WHAT TO WORK ON
a. Rewrite the InSight mission passage from "8. A robotic arm" to "a hydrogen atom.", swapping "robotic arm" for "mechanical arm".
b. Extend the InSight mission passage, beginning right after its last sentence.

SOURCE EXTRACT
--*--

6. The InSight mission will be launched during a five-week period starting from May 5, 2018. It will reach Mars on the Monday after Thanksgiving in 2018.

7. The astronomers have chalked out a plan about the 6-metre stationary lander that will be placed near the equator of the Red Planet. The lander possesses two solar panels which spread out like a paper fan.

8. A robotic arm will be used by the InSight lander to place two of its instruments directly into the Martian surface and carry out unprecedented activities on the planet. The two instruments that will be used by the space agency are:

  • A seismometer supplied by France's space agency CNES with collaboration from the United States, the United Kingdom, Switzerland and Germany. It is protected from wind and has sensitivity fine enough to detect ground movements of half the diameter of a hydrogen atom.
    It will record seismic waves from "marsquakes" or meteor impacts that reveal information about the planet's interior layers.

--*--

RECORDS SUPPLIED

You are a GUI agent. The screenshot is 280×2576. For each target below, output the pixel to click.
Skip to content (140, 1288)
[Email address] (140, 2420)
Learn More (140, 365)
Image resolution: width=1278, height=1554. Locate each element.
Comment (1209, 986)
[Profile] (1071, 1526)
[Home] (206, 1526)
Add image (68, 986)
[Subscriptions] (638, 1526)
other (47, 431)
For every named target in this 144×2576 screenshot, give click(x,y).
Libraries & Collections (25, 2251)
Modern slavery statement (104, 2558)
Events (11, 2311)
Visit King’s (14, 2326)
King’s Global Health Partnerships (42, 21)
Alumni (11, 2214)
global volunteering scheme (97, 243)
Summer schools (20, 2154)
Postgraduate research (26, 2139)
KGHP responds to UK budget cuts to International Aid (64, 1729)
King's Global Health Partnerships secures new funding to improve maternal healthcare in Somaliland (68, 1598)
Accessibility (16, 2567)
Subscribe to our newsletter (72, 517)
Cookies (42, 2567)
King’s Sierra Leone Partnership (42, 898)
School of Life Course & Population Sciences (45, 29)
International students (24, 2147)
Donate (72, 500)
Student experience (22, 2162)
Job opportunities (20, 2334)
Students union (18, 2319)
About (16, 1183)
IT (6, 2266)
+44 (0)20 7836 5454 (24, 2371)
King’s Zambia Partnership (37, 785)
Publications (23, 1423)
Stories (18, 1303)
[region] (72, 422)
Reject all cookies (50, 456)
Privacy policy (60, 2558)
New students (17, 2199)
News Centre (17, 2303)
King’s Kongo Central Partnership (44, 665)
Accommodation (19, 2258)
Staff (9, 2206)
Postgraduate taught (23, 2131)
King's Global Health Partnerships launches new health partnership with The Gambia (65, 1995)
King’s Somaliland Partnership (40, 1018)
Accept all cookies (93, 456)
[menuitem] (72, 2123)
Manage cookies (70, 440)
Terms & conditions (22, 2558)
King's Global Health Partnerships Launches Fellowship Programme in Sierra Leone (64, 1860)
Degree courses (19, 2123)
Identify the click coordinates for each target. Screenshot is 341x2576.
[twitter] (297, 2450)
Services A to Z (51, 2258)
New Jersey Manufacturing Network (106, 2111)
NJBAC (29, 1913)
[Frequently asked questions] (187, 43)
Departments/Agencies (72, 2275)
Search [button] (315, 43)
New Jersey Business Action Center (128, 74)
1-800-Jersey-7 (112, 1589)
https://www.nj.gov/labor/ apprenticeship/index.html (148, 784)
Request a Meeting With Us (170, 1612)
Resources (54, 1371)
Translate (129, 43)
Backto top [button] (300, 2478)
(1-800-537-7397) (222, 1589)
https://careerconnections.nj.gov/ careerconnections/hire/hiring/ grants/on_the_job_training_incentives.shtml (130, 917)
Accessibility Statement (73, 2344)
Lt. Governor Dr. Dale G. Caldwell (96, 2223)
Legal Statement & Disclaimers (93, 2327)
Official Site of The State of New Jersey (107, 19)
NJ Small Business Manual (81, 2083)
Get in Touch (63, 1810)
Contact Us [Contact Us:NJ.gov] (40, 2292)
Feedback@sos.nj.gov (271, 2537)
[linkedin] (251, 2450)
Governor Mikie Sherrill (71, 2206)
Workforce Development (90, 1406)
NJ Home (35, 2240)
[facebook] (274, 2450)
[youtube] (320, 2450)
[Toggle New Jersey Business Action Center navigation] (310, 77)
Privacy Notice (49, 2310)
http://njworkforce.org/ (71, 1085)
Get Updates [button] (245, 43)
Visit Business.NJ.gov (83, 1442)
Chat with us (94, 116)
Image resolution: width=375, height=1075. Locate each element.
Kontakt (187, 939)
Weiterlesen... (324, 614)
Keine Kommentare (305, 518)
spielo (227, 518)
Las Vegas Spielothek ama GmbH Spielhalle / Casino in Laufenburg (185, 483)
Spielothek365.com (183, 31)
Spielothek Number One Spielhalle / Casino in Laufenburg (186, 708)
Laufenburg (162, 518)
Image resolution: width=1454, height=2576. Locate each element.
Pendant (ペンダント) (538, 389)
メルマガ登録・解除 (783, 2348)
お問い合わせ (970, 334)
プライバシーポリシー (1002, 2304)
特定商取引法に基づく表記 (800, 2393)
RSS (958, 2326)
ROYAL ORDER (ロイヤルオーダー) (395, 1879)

--*--

TASK ANSWERS
a.
8. A mechanical arm will be used by the InSight lander to place two of its instruments directly into the Martian surface and carry out unprecedented activities on the planet. The two instruments that will be used by the space agency are:

  • A seismometer supplied by France's space agency CNES with collaboration from the United States, the United Kingdom, Switzerland and Germany. It is protected from wind and has sensitivity fine enough to detect ground movements of half the diameter of a hydrogen atom.

b.
  • A heat probe designed to hammer itself to a depth of 3 metres or more and scale the amount of energy coming from the planet's deep interior. The heat probe is from the German Aerospace Center DLR, with the self-hammering mechanism from Poland.

9. In a third experiment, radio transmissions will be used between Earth and the Red Planet to analyse the perturbations in how Mars rotates on its axis. This will point towards the size of the planet's core.

10. The InSight lander, along with two active NASA Mars rovers, three NASA Mars orbiters and a Mars rover — all of which are being built for launch in 2020 — is part of a legacy of robotic exploration to aid in laying the groundwork for sending humans to Mars by the 2030s.